-------- Available data --------

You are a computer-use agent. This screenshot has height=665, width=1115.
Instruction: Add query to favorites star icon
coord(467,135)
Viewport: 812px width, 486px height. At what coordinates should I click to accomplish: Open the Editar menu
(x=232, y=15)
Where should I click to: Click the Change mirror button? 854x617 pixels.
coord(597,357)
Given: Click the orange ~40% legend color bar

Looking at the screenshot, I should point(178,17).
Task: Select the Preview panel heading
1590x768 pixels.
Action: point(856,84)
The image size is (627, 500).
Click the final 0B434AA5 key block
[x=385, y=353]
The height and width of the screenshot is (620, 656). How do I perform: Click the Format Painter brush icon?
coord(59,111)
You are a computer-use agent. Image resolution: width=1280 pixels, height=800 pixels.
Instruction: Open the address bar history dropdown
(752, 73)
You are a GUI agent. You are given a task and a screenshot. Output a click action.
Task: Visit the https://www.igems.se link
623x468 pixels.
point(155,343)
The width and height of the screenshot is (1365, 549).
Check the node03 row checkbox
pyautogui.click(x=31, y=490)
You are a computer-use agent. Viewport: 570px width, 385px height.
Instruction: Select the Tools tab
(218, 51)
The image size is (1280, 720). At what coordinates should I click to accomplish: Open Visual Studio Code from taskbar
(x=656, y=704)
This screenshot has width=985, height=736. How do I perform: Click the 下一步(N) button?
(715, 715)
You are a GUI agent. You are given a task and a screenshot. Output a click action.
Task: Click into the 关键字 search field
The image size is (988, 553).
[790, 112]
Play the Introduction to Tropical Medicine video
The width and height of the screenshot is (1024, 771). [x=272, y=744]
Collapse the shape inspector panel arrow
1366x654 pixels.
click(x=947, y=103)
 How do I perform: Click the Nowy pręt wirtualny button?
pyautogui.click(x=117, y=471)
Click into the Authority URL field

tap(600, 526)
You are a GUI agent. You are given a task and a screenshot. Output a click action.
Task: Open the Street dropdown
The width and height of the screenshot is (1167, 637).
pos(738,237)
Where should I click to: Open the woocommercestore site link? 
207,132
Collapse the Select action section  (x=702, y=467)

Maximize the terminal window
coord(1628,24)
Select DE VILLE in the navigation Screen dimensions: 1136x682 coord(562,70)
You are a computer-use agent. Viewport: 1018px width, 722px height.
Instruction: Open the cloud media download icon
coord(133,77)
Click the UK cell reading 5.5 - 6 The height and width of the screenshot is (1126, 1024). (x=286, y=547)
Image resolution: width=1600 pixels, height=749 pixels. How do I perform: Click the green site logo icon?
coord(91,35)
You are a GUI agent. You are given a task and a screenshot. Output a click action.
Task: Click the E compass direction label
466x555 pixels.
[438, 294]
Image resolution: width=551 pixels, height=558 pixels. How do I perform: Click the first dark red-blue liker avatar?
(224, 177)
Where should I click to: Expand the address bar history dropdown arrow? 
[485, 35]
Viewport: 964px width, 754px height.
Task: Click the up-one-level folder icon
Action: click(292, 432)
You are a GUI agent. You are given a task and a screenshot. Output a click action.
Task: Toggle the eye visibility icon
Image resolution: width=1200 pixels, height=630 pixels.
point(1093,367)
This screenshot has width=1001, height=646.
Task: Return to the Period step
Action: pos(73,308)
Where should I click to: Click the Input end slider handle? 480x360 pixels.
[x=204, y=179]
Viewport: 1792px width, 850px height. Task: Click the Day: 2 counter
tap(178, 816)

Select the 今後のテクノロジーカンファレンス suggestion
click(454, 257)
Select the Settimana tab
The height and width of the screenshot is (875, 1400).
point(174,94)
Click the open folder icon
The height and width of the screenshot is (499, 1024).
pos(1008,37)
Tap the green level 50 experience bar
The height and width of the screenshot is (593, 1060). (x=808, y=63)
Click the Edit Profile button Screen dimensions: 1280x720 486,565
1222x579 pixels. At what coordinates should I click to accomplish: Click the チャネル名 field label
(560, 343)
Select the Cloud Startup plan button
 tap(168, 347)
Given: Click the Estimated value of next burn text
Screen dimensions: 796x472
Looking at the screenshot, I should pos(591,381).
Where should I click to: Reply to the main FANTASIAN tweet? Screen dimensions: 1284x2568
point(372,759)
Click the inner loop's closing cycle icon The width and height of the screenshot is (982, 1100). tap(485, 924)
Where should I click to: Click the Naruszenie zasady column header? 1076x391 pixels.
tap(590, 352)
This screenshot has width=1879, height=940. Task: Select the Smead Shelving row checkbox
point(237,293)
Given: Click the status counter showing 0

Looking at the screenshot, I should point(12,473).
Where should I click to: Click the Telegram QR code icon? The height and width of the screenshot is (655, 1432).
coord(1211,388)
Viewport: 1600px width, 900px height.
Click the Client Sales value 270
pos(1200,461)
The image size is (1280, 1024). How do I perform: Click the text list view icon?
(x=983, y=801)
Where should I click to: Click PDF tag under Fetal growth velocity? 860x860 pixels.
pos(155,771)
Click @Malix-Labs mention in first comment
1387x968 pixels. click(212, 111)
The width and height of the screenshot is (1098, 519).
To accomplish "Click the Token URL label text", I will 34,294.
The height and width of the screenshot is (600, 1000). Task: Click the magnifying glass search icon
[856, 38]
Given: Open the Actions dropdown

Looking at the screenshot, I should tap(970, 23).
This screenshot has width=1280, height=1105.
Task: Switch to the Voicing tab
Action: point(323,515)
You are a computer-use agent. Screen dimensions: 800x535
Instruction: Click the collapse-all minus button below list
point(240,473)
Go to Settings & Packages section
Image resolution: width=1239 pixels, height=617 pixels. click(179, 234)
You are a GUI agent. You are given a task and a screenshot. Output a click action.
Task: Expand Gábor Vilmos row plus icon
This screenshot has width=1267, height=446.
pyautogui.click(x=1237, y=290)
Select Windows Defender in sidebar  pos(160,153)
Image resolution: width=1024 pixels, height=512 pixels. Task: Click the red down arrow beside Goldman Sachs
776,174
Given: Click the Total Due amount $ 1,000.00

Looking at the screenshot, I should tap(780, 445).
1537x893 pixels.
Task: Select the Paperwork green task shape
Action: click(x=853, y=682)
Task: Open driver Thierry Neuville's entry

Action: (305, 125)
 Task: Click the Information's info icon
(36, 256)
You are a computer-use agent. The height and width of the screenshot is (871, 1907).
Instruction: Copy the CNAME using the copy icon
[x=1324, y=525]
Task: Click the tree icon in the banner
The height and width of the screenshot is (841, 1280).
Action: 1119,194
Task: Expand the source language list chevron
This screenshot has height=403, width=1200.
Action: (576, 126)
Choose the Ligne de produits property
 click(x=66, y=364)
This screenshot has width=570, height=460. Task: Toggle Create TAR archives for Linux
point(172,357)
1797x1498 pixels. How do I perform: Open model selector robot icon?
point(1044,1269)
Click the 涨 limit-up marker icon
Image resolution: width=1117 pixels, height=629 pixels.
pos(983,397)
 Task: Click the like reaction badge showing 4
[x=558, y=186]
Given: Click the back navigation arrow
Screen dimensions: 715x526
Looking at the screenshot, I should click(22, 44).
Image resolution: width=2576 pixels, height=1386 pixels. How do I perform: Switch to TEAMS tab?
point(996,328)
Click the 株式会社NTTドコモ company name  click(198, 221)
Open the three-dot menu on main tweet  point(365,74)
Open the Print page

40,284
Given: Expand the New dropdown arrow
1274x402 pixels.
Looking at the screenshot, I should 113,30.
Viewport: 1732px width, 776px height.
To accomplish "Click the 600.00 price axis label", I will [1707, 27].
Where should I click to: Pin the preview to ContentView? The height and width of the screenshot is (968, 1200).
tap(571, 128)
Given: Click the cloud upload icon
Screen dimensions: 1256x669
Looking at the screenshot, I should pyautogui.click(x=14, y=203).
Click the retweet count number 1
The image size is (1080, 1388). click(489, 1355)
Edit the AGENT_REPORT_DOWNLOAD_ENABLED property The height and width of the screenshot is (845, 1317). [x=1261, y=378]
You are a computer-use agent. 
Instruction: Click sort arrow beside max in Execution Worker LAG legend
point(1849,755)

--------

What is being asked
Starting with the line above that holds "This screenshot has width=1267, height=446." and stopping with the line that holds "Open the three-dot", reproduce each line exactly, omitting all other lines.

Exercise solution
This screenshot has width=1267, height=446.
pyautogui.click(x=1237, y=290)
Select Windows Defender in sidebar  pos(160,153)
Image resolution: width=1024 pixels, height=512 pixels. Task: Click the red down arrow beside Goldman Sachs
776,174
Given: Click the Total Due amount $ 1,000.00

Looking at the screenshot, I should tap(780, 445).
1537x893 pixels.
Task: Select the Paperwork green task shape
Action: click(x=853, y=682)
Task: Open driver Thierry Neuville's entry

Action: (305, 125)
 Task: Click the Information's info icon
(36, 256)
You are a computer-use agent. The height and width of the screenshot is (871, 1907).
Instruction: Copy the CNAME using the copy icon
[x=1324, y=525]
Task: Click the tree icon in the banner
The height and width of the screenshot is (841, 1280).
Action: 1119,194
Task: Expand the source language list chevron
This screenshot has height=403, width=1200.
Action: (576, 126)
Choose the Ligne de produits property
 click(x=66, y=364)
This screenshot has width=570, height=460. Task: Toggle Create TAR archives for Linux
point(172,357)
1797x1498 pixels. How do I perform: Open model selector robot icon?
point(1044,1269)
Click the 涨 limit-up marker icon
Image resolution: width=1117 pixels, height=629 pixels.
pos(983,397)
 Task: Click the like reaction badge showing 4
[x=558, y=186]
Given: Click the back navigation arrow
Screen dimensions: 715x526
Looking at the screenshot, I should click(22, 44).
Image resolution: width=2576 pixels, height=1386 pixels. How do I perform: Switch to TEAMS tab?
point(996,328)
Click the 株式会社NTTドコモ company name  click(198, 221)
Open the three-dot menu on main tweet  point(365,74)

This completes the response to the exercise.